After getting the rejection, I cubed (solved Rubik's cubes) for an unhealthy 4 continuous hours to calm myself.  Needless to say, it worked.  However, once I thought about the rejection again, I immediately became frustrated.  Thus, I went into deep introspection about why I did not get accepted.

It's sort of funny how I sought out comfort online by looking at other people's rejections.  It's wee bit sadistic, but it made me feel better about myself.  I also looked at how other people coped, and the supposedly comforting words that kept reappearing were "Getting rejected doesn't mean you weren't good enough."  And to this, I say Bull Feces.  I take on a fairly pessimistic stance.  The sentence just wasn't completed.  It should have ended with "other people were just better."  For anyone who tells yourself this, don't.  It's too quaint.  Ick.  The other way to refudiate (see what I did there?) this statement is to simply say that if you were good enough, you would have gotten accepted.  In the case of MIT, I probably had similar numbers as the next person on file.  The fact that I got rejected was because I wasn't good enough.  I didn't stand out as much, and so I wasn't as selectable.  So in truth, getting rejected does mean I'm not good enough, and I'm okay with that.

For me, this was an eye opener.  I naively thought that I could actually get accepted into one of the most prestigious technical institutions in the world.  I took a look at the people who got accepted, and that's when it hit me that getting rejected was expected.  The people I know who got accepted were some of the most intelligent people I've ever met.  Their drive and academic skills surpassed mine tenfold.  Looking at the small pool of applicants I knew, I understood that I really had no chance.  The fact that I even got deferred was a blessing.  I didn't really deserve to be deferred.  The way I see it, getting deferred meant my numbers were adequate, but that I, as a person, didn't stand out.

So as for my "determined future?"  Well, getting rejected from MIT determined my future alright.  But not in a bad way at all.  Rejection means I won't go there for undergrad, but there's always opportunity after that.  Plus, who can say that MIT was the best fit for me, anyway?  I can't say for certain that I would have flourished in that competitive environment.

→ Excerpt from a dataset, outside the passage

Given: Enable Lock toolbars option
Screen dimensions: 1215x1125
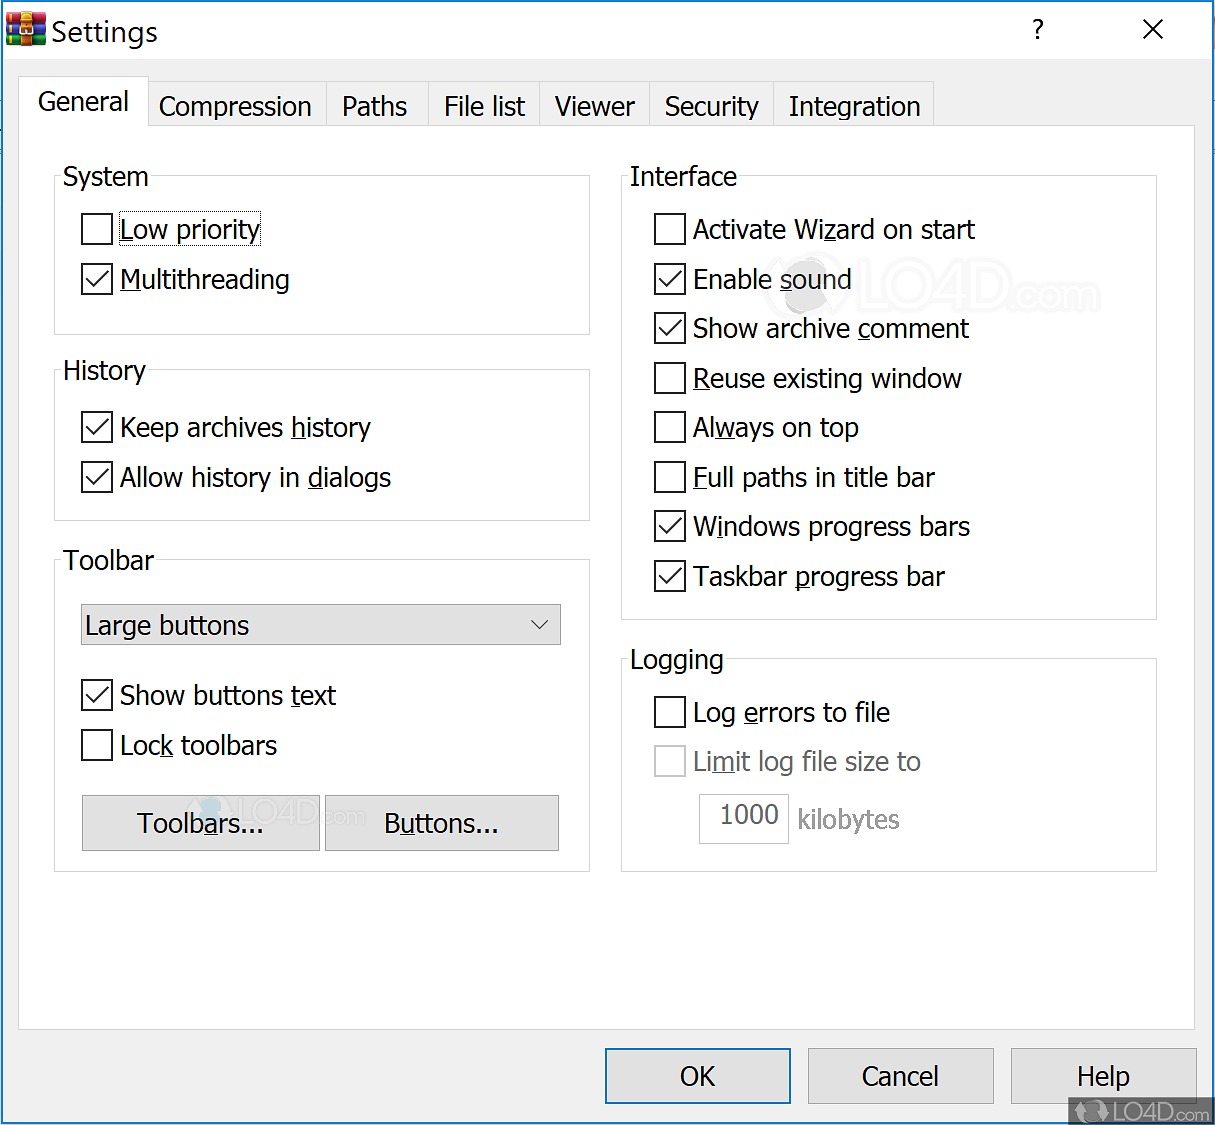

In the end, I learned a lot.  Pessimistically, I'm just not as good as I thought I was.  Although that's a depressing statement, it's true.  Since getting rejected, I've considered every action I've taken.  It's a large world after all, and it's competitive.  You may think you're awesome, but there's always at least one person better.

Thanks for reading,
cyoubx

1 comment:

  1. Cyoubx,
    I acknowledge that you are moving forward in your life. This has opened my eyes to my future this coming school year after summer.